Copy the closing run of lines, from the one with "This screenshot has" through the last line of the listing, exactly and without any pictures.

────────────────

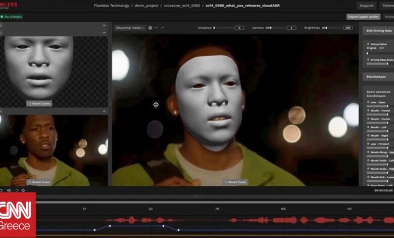The height and width of the screenshot is (238, 394).
Task: Open the Support menu
Action: (366, 6)
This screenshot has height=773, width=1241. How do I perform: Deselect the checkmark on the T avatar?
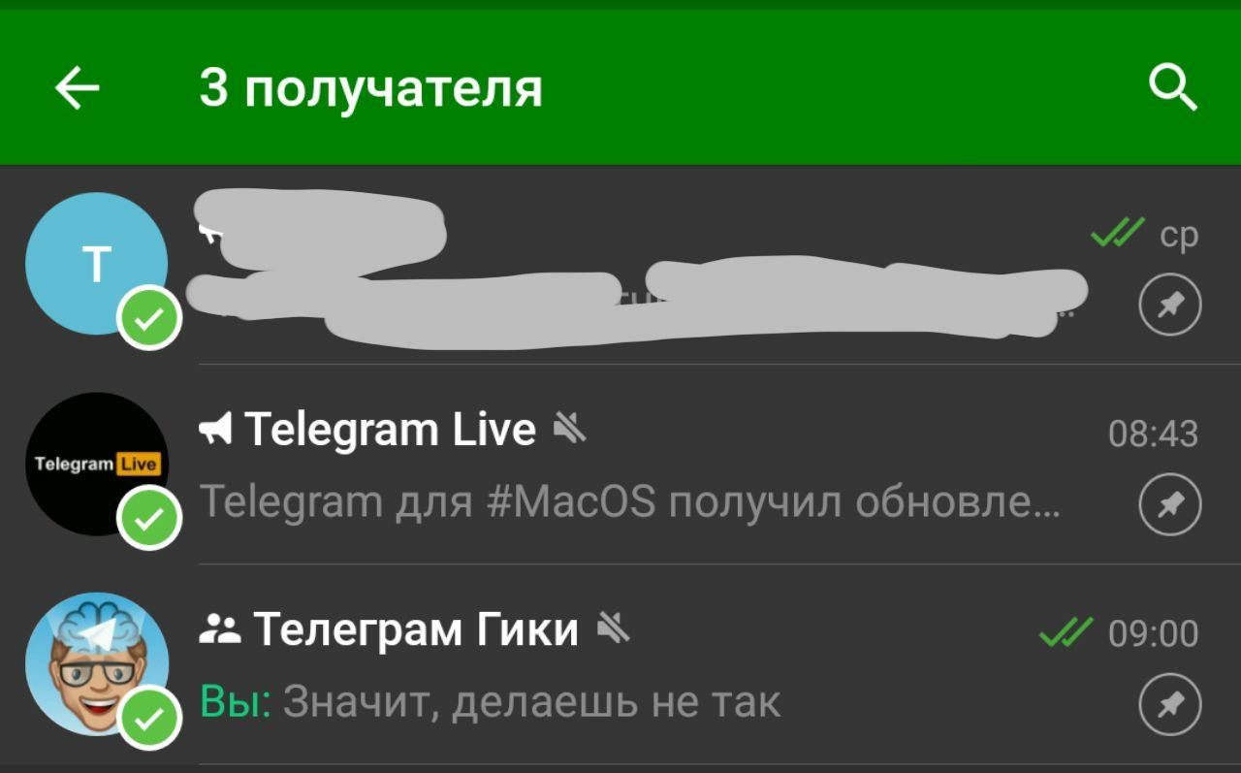click(149, 318)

────────────────

> TASK OUTPUT
This screenshot has height=773, width=1241. How do I perform: Deselect the checkmark on the T avatar?
click(149, 318)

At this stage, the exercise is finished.